• _INPUT ROWS_:

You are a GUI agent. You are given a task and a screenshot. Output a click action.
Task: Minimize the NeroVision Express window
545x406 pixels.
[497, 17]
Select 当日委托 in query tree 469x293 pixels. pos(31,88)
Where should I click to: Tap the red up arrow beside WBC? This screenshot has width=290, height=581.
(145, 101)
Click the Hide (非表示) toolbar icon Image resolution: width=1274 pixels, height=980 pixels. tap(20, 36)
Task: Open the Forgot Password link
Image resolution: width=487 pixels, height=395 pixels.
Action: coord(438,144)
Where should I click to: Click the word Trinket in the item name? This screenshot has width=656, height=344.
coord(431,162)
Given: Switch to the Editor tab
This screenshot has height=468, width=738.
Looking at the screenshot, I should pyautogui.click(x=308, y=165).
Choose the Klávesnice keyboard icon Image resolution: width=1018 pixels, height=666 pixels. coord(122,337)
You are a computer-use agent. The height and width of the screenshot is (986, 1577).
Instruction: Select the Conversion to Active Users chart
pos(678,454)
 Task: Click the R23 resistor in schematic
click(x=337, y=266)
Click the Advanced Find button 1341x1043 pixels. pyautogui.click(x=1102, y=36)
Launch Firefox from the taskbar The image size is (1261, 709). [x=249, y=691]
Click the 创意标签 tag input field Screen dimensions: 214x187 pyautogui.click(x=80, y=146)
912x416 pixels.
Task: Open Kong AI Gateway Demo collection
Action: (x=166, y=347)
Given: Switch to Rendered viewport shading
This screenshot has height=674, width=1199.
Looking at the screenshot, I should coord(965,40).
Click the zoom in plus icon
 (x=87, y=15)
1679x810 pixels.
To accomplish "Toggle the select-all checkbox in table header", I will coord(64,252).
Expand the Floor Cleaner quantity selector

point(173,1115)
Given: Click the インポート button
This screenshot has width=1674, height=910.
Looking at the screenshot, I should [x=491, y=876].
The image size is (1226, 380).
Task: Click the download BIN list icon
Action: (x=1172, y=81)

• _TASK TO COMPLETE_:
Output every line of the listing above as a JSON list of strings, with one string per line and blank lines omitted.

• _TASK OUTPUT_:
[
  "You are a GUI agent. You are given a task and a screenshot. Output a click action.",
  "Task: Minimize the NeroVision Express window",
  "545x406 pixels.",
  "[497, 17]",
  "Select 当日委托 in query tree 469x293 pixels. pos(31,88)",
  "Where should I click to: Tap the red up arrow beside WBC? This screenshot has width=290, height=581.",
  "(145, 101)",
  "Click the Hide (非表示) toolbar icon Image resolution: width=1274 pixels, height=980 pixels. tap(20, 36)",
  "Task: Open the Forgot Password link",
  "Image resolution: width=487 pixels, height=395 pixels.",
  "Action: coord(438,144)",
  "Where should I click to: Click the word Trinket in the item name? This screenshot has width=656, height=344.",
  "coord(431,162)",
  "Given: Switch to the Editor tab",
  "This screenshot has height=468, width=738.",
  "Looking at the screenshot, I should pyautogui.click(x=308, y=165).",
  "Choose the Klávesnice keyboard icon Image resolution: width=1018 pixels, height=666 pixels. coord(122,337)",
  "You are a computer-use agent. The height and width of the screenshot is (986, 1577).",
  "Instruction: Select the Conversion to Active Users chart",
  "pos(678,454)",
  " Task: Click the R23 resistor in schematic",
  "click(x=337, y=266)",
  "Click the Advanced Find button 1341x1043 pixels. pyautogui.click(x=1102, y=36)",
  "Launch Firefox from the taskbar The image size is (1261, 709). [x=249, y=691]",
  "Click the 创意标签 tag input field Screen dimensions: 214x187 pyautogui.click(x=80, y=146)",
  "912x416 pixels.",
  "Task: Open Kong AI Gateway Demo collection",
  "Action: (x=166, y=347)",
  "Given: Switch to Rendered viewport shading",
  "This screenshot has height=674, width=1199.",
  "Looking at the screenshot, I should coord(965,40).",
  "Click the zoom in plus icon",
  " (x=87, y=15)",
  "1679x810 pixels.",
  "To accomplish \"Toggle the select-all checkbox in table header\", I will coord(64,252).",
  "Expand the Floor Cleaner quantity selector",
  "point(173,1115)",
  "Given: Click the インポート button",
  "This screenshot has width=1674, height=910.",
  "Looking at the screenshot, I should [x=491, y=876].",
  "The image size is (1226, 380).",
  "Task: Click the download BIN list icon",
  "Action: (x=1172, y=81)"
]